Q: How are clinicians and physicians actually interfacing with the HIE?

Weber: It’s a separate Web-based system they access to look at patient information across the continuum. We’re in the midst of several pilots to integrate continuity of care documents (CCDs) between the HIE, which is already fed by all the health system data and the doctors’ offices. What that means is the doctor in the office EMR can see the latest results on a patient, pharmacy profile, allergies, etc. They can send their own information up through the exchange as well.

That process has begun, but it’s been a long and drawn out endeavor. Nothing is easy. The issue is that every EMR vendor has its own way of doing things, which has made the process painful. Interfacing the EMR with the HIE requires significant interface programming, cooperation between both the EMR and HIE vendor, and understanding that what may work today with the EMR vendor may change tomorrow because of an upgrade to the EMR or HIE system. I am hearing throughout the country that it’s taking longer and it’s more difficult than anyone ever anticipated.

Q: What other systems or applications are you connecting with the enterprise HIE?

Weber: We have integrated with our HIS (including integrating Surescripts data), so we can tell if patients are refilling their drugs and to alert us to drug-drug interactions. So, if a patient comes in to our trauma center and she is in a coma, we have as much information as possible to give her the best possible care. All of that information is stored in the HIE.

Q: What benefits have you realized as a result of an enterprise HIE?

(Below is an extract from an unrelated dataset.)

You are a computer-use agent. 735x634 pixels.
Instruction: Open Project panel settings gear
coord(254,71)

Weber: From a user standpoint, there is considerable use among our emergency department as the ER physicians use the system extensively. However, in the standard physician office scenario, there’s not a lot of use because it’s a separate Web-based system at the moment. Once its data is fully integrated with the physician office systems — and that’s where we’re going right now — I think we will see the benefit greatly increase.

We have pilots going on right now to integrate multiple EMRs with the HIE — with two-way integration. One vendor is ready to go live, and the second one should be done in about one month. We have more than 2,500 individual physicians’ offices. Among those offices, about 20 different EMRs are in use, and they are using different software versions of those EMRs, which adds to the difficulty of interfacing. And interfaces are different based on the software. Some EMRs are only capable of importing/ exporting PDF documents (not discrete data), while others are capable of sending and receiving discrete data.

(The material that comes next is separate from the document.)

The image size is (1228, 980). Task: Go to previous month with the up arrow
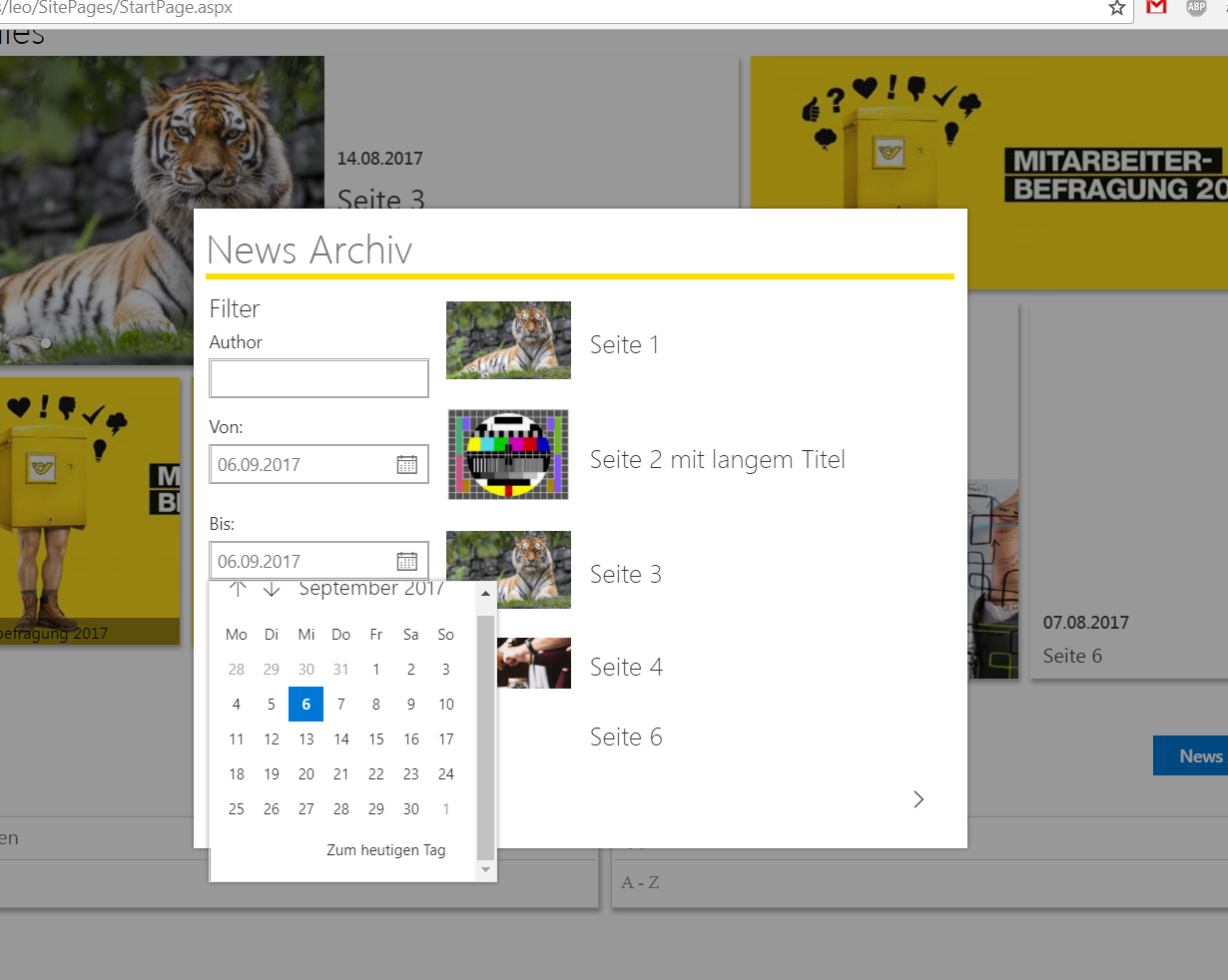click(237, 589)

Q: Why would you recommend other healthcare organizations use an enterprise HIE?

Weber: The advantage is to have a single repository of data that can be used in many ways for access and for data mining and research. It provides a platform to integrate data into other healthcare entities’ systems in a more simple way than doing individual systems.

Q: What best practice advice would you offer to others leveraging an enterprise HIE?

Weber: Don’t underestimate the difficulty and the project management that you will need to bring all the entities together. Make sure you work with an HIE vendor that partners with you. And lastly, however long you think it will take, make sure your time frames are realistic. We started two and a half years ago. First EMR integration started 18 months ago. Our first live data was to have been transmitted last week — now delayed another week due to privacy paperwork issues.

The most difficult part of our private HIE has been dealing with the multiple EMRs in everyone’s offices and different ideas on how to handle data. Some vendors want to send a PDF file for all patient information to sit in a lump in a record. In the long run, that’s not helpful. We need to have data that can trend and match. Having all the lab results in one place for a patient, in chronological order, helps trend and track the health of the patient.